Het vertrouwen dat de acteurs vooraf in Wong hadden is, naarmate de opnames vorderden en met name nadat de film te zien was in de bioscoop, danig afgenomen. Zo is Chang Chen (Three Times, Breath) als The Razor slechts in een drietal scènes te zien in de uiteindelijke versie van de film. Dit zou geen punt zijn mocht dat bevorderlijk zijn voor het verhaal, maar de rol van zijn personage blijft in deze versie van The Grandmaster nogal vaag en in feite zelfs overbodig. Waar Wong in het eerste half uur duidelijk heeft gekozen om het verhaal van Ip Man uit te lichten, verdwijnt deze focus naarmate de film vordert. Hierdoor ontstaan er te veel zijverhalen die uiteindelijk op een onbevredigende wijze eindigen en is het tempo inconsistent. Gezien deze zijverhalen en de beperkte rol van The Razor, is het dan ook niet moeilijk voor te stellen dat er daadwerkelijk een versie van vier uur was met de naam The Grandmasters in plaats van The Grandmaster. Of de film verkort is vanwege financiële of creatieve redenen is onduidelijk, maar wel is het helder dat de keuzes die gemaakt niet bevorderlijk zijn voor de filmbeleving.
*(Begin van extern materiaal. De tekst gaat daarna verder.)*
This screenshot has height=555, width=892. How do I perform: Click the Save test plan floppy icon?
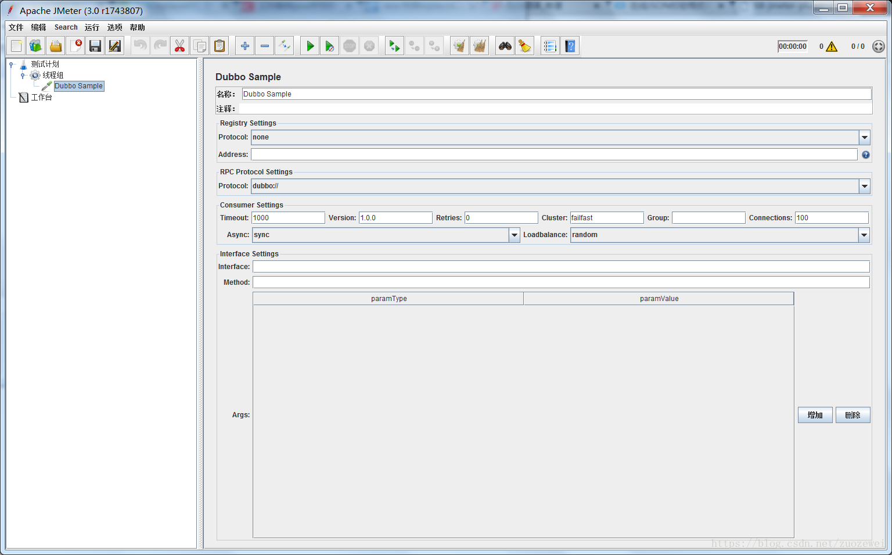pyautogui.click(x=95, y=46)
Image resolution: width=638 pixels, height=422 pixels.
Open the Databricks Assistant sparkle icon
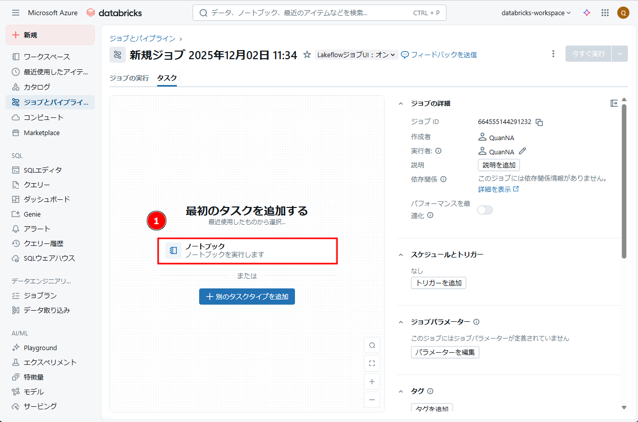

Uiteraard is de narratieve stijl van Wong Kar-wai nooit conventioneel geweest. Wat dat betreft wijkt The Grandmaster niet af van zijn andere films, desondanks is er toch de overheersende gedachte dat Wong bij het monteren wat ongelukkige keuzes heeft gemaakt of heeft moeten maken. Niettemin is The Grandmaster onmiskenbaar een film van de Chinese grootmeester. De sfeervolle belichting, de melancholische toon en het oog voor detail zijn allen typerend voor films waar Wong aan het roer staat. Voor de geduldige kijker is er dan ook genoeg te ontdekken en hoewel The Grandmaster ongetwijfeld behoort tot de mooist uitziende kungfufilms aller tijden, is het niet het meesterwerk wat het in potentie had kunnen zijn.